● **WHAT TO PRODUCE**: Check every line below for the word "Curtains" and copy each one that has it.

---------- RECORDS SHOWN ----------

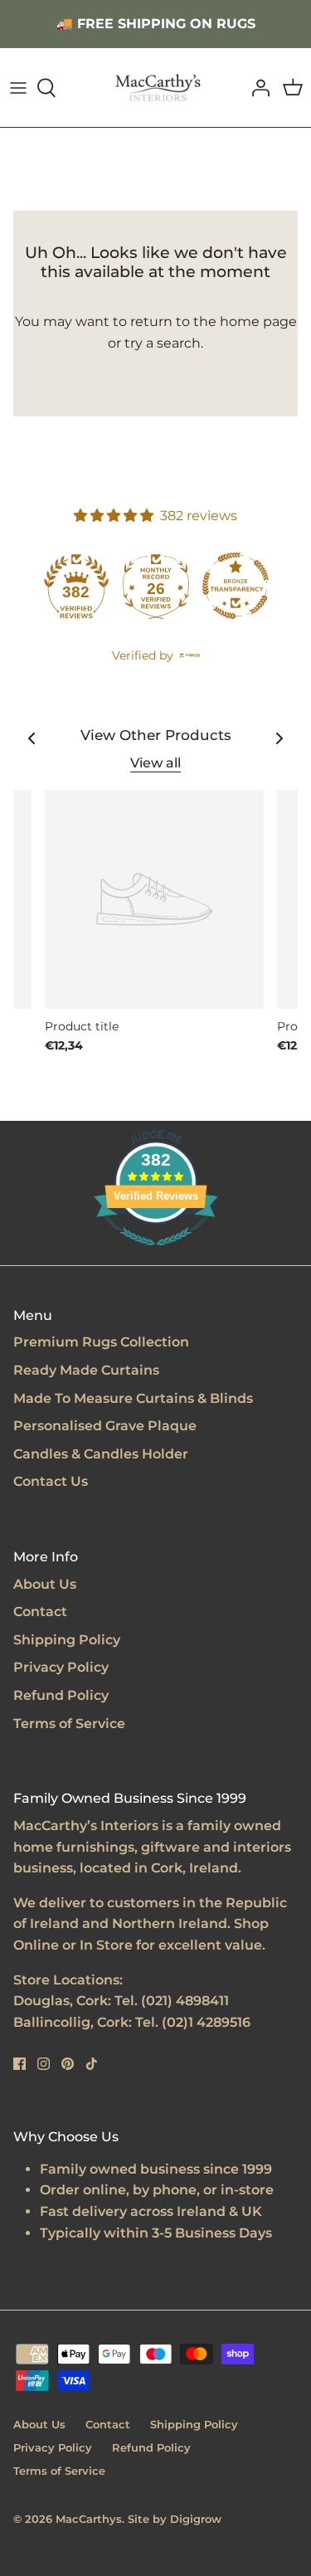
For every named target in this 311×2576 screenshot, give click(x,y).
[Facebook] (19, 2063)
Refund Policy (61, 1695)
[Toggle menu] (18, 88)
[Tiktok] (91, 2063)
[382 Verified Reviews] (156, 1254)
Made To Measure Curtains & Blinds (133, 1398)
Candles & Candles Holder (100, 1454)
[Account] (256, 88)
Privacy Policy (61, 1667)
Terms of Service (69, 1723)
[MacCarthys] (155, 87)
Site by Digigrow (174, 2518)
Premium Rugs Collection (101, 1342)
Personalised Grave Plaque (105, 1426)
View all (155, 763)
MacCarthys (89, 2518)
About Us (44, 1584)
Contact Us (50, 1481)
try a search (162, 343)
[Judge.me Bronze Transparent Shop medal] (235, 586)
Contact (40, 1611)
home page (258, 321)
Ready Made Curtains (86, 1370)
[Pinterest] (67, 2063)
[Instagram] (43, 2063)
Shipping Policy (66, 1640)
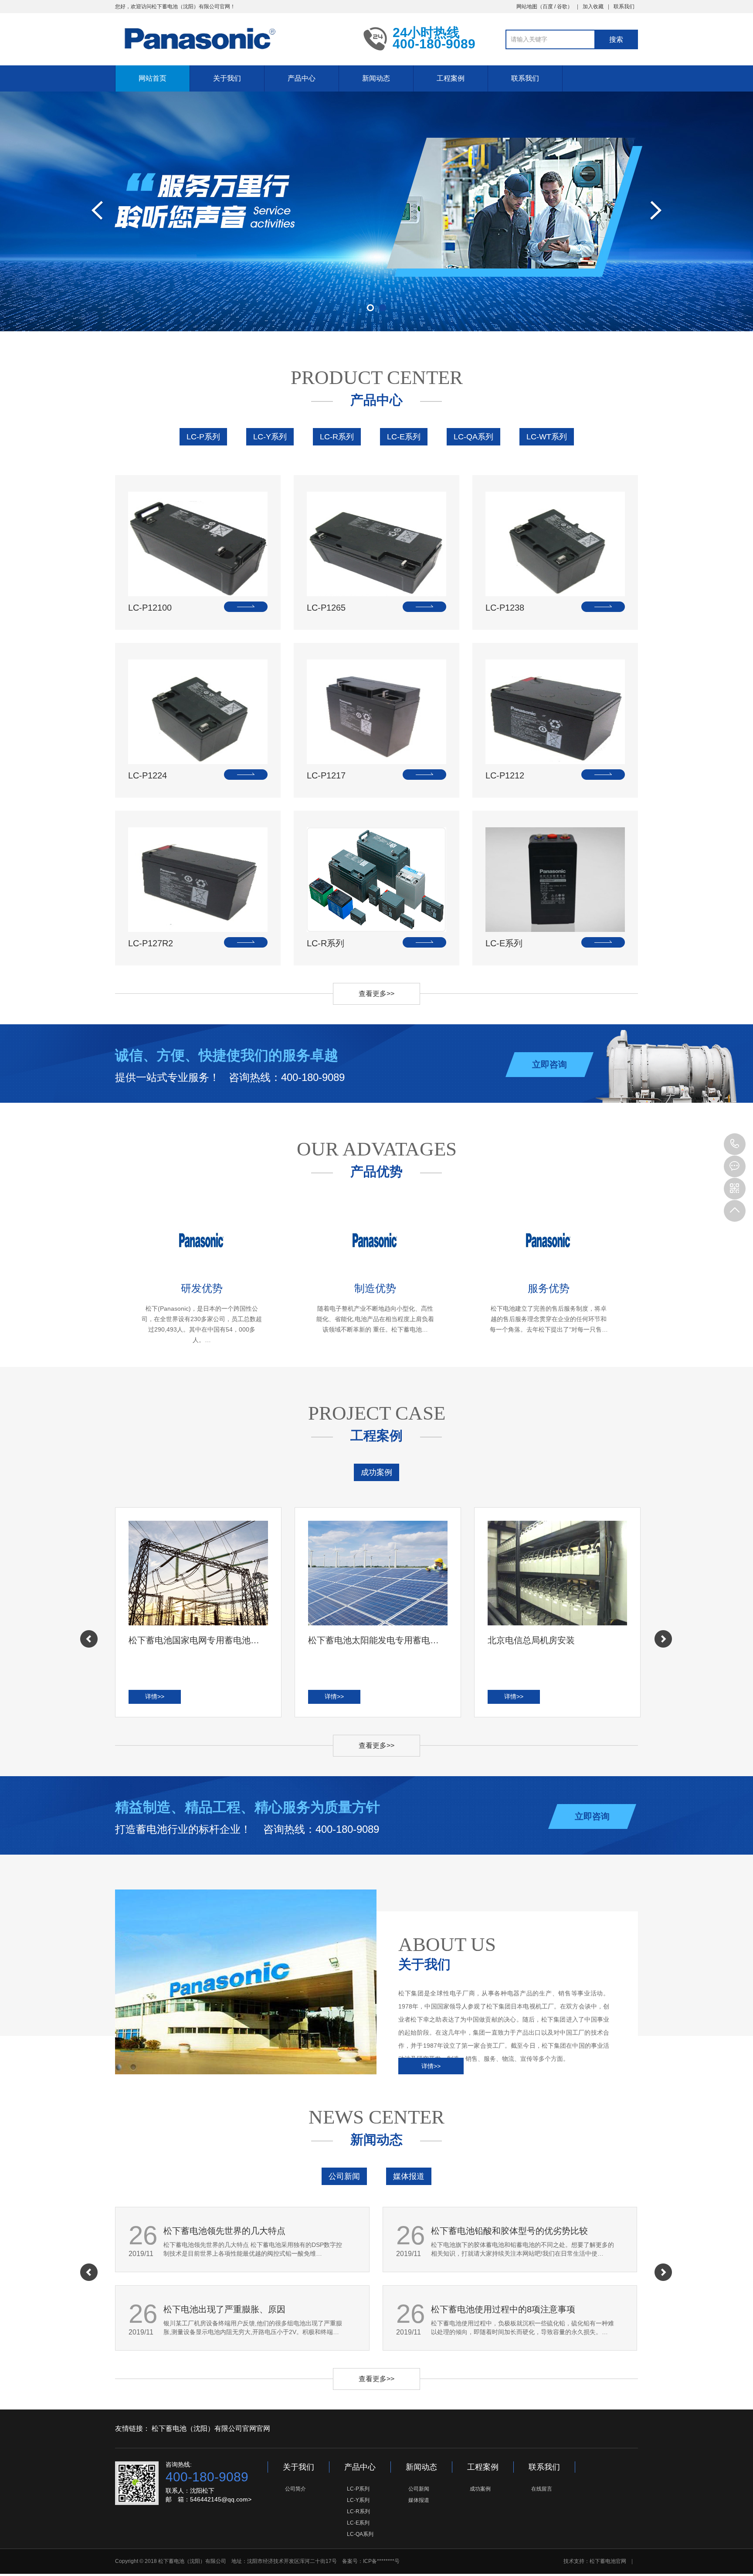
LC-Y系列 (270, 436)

----------

● **PROBLEM SOLUTION**:
Made To Measure Curtains & Blinds (133, 1398)
Ready Made Curtains (86, 1370)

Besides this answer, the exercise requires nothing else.